The sign was positioned in the most prominent part of Farmington. Even I couldn’t miss it!

Farmington is as small-town Maine as small-town Maine gets. Actually there are other smaller towns in Maine, but as a snob from Toronto, they just don’t appear on my radar. Farmington is, you guessed it, a farming community. It is one of those towns that you tend to drive through to get somewhere else, even though it is the hometown of Chester Greenwood, the inventor of earmuffs and that’s nothing to sneeze at!
Our family knows of Farmington only because we’ve stayed there a few times coming or going between Toronto and the Maritimes. This time around we noticed fewer motels and less activity. This small-town seems to be getting smaller. At least that was the consensus until we came across a sign that suggested a different trend.
The sign was positioned in the most prominent part of Farmington. Even I couldn’t miss it! Its message was a bold one to say the least–“God still plans to make Farmington His New Jerusalem—soon!” I had to read the sign a few times to make sure I was reading it properly. I mean, I guess I am out of the heavenly loop. I didn’t get the memo that explained, first time around, that Farmington was the place God had chosen for DD (Divine Development) and now I was being told that this was STILL God’s plan. Maybe I should pay closer attention to my email? Still, I should have guessed there was something special about Farmington when such a small town has a WalMart.
At the same time I felt a bit disappointed. I’ve been preaching for years that we could think of the most breathtaking images we have ever seen, multiply them by a billion and still not have any kind of a concept about the majesty of our heavenly condos. Well if Farmington is it, the New Jerusalem is going to be slightly more modest than my imagination led me to believe. Do cutbacks go that high up? Maybe it’s just that God hasn’t started phase one of His ‘Extreme Home Makeover’ yet and I need to reserve my opinion for a later date. Regardless, that sign certainly caught my imagination. I couldn’t get its message out of my head. I wondered about who was behind it.
My first thought was that it was some group lead by a self-proclaimed prophet from the Jimmy Jones School of Evangelism located in Waco, Texas. If you’ve been in Christian circles for any length of time, you have probably met one or two of these people. They tend to worship on their own, having forsaken their Babylon (the established Church), and they tend to have a real good handle on what God wants you to do.

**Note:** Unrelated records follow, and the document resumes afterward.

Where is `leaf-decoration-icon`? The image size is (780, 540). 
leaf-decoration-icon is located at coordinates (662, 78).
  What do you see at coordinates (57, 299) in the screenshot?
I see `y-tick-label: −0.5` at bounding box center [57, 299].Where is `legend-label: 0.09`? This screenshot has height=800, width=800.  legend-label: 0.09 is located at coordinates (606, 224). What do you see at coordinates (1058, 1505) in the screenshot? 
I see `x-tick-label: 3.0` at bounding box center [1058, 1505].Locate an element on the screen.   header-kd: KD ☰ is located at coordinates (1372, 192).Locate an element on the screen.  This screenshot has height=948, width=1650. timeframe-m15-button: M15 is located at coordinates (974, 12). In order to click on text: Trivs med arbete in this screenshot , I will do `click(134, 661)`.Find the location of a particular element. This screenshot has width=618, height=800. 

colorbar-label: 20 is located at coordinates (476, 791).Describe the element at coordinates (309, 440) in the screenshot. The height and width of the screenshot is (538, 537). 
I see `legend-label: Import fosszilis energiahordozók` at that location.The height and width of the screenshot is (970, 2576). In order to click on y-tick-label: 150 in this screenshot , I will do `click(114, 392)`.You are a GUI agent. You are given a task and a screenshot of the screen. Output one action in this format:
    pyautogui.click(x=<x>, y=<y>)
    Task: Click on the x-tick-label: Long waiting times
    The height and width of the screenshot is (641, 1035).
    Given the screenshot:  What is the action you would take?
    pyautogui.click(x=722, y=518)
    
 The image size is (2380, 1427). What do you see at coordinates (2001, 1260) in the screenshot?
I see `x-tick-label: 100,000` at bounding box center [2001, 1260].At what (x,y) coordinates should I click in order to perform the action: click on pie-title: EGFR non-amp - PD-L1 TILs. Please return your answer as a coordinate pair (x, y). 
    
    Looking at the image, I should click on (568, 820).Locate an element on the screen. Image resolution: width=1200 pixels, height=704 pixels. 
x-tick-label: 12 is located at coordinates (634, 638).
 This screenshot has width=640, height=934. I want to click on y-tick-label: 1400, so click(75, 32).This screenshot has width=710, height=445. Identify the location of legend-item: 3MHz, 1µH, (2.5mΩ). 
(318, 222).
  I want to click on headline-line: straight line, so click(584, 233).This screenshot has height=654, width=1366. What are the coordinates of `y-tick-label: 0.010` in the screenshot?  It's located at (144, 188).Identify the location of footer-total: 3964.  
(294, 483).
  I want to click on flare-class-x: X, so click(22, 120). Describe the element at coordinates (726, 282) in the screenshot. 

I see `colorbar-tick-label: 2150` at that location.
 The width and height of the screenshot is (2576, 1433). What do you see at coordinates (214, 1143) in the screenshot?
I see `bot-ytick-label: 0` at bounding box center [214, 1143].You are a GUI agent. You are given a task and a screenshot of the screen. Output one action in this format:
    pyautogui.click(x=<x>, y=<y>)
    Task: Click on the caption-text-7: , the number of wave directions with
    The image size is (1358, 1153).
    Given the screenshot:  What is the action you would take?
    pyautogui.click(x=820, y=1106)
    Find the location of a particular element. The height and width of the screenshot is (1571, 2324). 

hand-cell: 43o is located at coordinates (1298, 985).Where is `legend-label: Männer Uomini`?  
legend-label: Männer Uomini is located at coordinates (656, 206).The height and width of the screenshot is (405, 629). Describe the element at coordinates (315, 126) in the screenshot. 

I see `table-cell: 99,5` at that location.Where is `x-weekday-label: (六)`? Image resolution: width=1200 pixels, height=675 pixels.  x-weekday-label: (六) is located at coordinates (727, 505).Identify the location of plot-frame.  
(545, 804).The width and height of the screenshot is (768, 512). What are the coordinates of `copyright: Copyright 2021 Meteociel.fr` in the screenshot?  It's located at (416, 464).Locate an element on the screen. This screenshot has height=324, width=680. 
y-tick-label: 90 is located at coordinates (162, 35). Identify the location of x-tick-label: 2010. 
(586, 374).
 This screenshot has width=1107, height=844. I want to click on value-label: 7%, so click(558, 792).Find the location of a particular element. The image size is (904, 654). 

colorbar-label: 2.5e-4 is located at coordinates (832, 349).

I met someone like this not once, but twice. One meeting was in Charlottetown, PEI. The other occurred after just after moving back to Toronto. What are the chances? Anyway, his deal was that the Apostle Paul was the antichrist and that Armageddon would happen in Quebec and somehow the Hell’s Angels and former Prime Minister Brian Mulroney were in on it. He was very adamant that all of this was revealed to him as he studied the Word.
Don’t misunderstand me. I am not making fun of this individual. My heart went out to him. He really felt called to proclaim this message sacrificially and he clearly lived a life of single-focussed service that puts most people, including myself, to shame. If he would have allowed me to help him, I would have.
My second thought was a bit more positive: what if the sign is a vision statement? What if, by faith, the Christians in Farmington have this plan that is so outrageously ambitious that those who drive by shake their heads and go, “no way, not here!”? Hey, it’s possible! After all, small towns have a good track record with God. Didn’t Bethlehem win the bid for Jesus’ birth over Jerusalem, so why not Farmington? What if those who paid for this sign are also paying for the vision through prayer and love and sacrifice?
To be honest, my cynical side makes me lean toward the first option, but what if? It makes me curious about what I will see next time we travel through Maine.
When was the last time you and your congregation took such a God-prompted, ginormous step of faith that it made others scratch their heads and laugh? Has that ever happened to you or your congregation? If it hasn’t, why not? Have you even asked God for that kind of a vision? I’d love to be part of a church that was radically determined to do things too big to be accomplished on their own. I’d love to be part of a church that makes people laugh and shake their heads and say, “How did they do that?” I’d rather be part of a church with audacious vision than one with contented dreams. Let’s face it: I blend in better with nuts, if you don’t believe me, just look at my friends!